Tasks:
#1 In the piece about the #FoodBankNYCChallenge, rewrite the stretch from "Darlena Cunha is" through "a horrible one.", substituting "An actress" for "Gwyneth Paltrow".
#2 According to the piece about the #FoodBankNYCChallenge, how many times has Congress cut Supplemental Nutrition Assistance Program benefits over the past 18 months?

Darlena Cunha is a contributor to TIME
Gwyneth Paltrow is attempting to eat for a week on a $29 budget to draw attention to what it’s like to live on food stamps as part of the Food Bank for New York City’s #FoodBankNYCChallenge. It’s a well-intentioned idea. It’s also a horrible one.
The food bank is right in trying to raise awareness: Over the past 18 months, Congress has slashed Supplemental Nutrition Assistance Program benefits twice. More than 47 million people nationwide have an allowance of $29 a week for food. And Congress wants to cut benefits again. Food banks around the country are already strapped as tight as they can go, with 76 percent citing a marked increase in use immediately after the SNAP cuts went into place in late 2013. Recipients who use the benefits (80% of which are women and children) say they run out by the third week of the month. It is a system that cannot sustain itself.

Data rows:
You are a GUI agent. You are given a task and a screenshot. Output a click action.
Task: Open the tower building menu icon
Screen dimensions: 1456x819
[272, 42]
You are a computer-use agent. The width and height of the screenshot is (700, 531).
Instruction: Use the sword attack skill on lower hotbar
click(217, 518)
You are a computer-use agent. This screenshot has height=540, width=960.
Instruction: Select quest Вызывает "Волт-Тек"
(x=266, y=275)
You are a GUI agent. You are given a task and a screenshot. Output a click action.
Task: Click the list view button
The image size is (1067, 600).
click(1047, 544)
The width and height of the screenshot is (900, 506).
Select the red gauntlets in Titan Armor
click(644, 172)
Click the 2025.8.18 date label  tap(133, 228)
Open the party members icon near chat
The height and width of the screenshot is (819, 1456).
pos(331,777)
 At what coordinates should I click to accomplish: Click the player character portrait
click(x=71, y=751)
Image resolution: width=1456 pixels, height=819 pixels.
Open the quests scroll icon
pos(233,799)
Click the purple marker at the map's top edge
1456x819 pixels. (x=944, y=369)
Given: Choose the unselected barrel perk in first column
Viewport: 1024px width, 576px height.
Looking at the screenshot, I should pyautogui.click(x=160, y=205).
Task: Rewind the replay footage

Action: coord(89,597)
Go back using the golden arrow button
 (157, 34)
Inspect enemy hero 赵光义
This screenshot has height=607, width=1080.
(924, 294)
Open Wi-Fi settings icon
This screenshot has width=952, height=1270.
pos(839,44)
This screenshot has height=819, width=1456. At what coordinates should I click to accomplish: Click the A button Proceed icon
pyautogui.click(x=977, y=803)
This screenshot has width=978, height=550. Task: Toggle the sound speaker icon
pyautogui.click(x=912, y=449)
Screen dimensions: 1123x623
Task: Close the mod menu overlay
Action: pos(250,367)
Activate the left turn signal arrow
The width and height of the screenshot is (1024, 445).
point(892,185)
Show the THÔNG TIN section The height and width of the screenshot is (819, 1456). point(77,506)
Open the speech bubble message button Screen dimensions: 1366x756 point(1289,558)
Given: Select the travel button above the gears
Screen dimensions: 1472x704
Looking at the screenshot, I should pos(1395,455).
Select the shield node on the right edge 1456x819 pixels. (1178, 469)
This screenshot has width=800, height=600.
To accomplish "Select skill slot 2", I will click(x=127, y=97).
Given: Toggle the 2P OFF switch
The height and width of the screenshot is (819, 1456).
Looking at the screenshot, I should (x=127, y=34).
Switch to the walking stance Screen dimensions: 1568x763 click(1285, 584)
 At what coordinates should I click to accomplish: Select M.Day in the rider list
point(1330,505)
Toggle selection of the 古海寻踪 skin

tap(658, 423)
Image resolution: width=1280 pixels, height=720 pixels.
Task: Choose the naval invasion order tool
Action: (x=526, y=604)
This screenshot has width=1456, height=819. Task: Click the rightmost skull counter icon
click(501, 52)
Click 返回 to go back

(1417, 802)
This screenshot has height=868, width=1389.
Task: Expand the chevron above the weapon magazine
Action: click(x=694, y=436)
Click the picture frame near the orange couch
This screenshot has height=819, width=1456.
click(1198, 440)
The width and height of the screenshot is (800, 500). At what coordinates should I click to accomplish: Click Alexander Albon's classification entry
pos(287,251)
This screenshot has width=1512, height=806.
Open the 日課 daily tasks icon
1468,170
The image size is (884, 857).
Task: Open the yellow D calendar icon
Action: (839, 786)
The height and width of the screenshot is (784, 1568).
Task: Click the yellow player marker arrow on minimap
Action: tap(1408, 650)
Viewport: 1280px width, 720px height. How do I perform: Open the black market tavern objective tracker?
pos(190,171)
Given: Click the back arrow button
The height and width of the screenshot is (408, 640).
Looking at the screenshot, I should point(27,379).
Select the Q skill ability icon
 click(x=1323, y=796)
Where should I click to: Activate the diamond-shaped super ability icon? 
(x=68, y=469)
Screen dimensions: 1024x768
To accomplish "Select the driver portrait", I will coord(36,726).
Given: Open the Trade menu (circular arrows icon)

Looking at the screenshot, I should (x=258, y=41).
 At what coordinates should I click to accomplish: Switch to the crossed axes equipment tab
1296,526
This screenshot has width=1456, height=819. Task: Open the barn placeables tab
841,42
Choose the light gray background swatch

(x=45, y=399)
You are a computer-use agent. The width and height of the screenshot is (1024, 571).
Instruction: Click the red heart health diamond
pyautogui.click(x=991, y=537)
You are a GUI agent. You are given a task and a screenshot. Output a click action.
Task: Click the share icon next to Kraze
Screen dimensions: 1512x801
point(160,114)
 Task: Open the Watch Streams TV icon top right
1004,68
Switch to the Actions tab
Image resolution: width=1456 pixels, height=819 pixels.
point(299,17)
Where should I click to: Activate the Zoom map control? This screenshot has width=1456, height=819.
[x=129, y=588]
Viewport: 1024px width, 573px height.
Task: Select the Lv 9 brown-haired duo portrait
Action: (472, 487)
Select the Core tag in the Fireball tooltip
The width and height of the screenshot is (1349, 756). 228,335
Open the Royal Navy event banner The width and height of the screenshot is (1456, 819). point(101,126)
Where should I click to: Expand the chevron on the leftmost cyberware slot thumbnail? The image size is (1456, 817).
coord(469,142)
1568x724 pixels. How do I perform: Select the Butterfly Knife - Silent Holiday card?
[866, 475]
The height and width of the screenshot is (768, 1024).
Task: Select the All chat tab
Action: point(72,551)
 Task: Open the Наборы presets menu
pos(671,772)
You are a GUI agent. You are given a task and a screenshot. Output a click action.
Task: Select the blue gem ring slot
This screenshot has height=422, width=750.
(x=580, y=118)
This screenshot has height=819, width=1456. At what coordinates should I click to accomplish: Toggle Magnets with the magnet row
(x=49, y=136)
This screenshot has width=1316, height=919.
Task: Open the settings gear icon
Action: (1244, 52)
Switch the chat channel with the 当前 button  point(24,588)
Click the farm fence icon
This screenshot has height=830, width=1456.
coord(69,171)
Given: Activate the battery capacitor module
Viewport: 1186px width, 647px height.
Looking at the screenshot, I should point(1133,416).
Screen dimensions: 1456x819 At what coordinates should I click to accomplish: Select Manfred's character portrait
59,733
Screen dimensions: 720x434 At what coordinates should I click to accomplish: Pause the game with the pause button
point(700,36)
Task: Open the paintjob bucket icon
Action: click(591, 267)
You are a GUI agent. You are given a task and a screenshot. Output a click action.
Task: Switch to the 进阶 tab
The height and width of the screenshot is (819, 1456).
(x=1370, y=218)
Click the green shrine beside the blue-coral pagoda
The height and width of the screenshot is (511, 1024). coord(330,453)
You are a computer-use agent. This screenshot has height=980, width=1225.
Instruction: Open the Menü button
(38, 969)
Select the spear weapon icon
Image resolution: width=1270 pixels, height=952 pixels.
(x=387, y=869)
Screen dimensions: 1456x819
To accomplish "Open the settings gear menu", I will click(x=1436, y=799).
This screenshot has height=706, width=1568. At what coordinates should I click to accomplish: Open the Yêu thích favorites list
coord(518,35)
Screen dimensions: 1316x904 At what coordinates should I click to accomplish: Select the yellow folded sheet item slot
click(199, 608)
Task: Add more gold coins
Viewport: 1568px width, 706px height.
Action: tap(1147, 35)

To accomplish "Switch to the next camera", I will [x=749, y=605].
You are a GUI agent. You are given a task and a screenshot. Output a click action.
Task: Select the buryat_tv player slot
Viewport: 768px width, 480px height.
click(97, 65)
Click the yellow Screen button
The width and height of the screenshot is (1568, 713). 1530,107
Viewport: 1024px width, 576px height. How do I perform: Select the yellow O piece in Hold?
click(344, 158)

Answers below:
#1
Darlena Cunha is a contributor to TIME
An actress is attempting to eat for a week on a $29 budget to draw attention to what it’s like to live on food stamps as part of the Food Bank for New York City’s #FoodBankNYCChallenge. It’s a well-intentioned idea. It’s also a horrible one.

#2 Twice.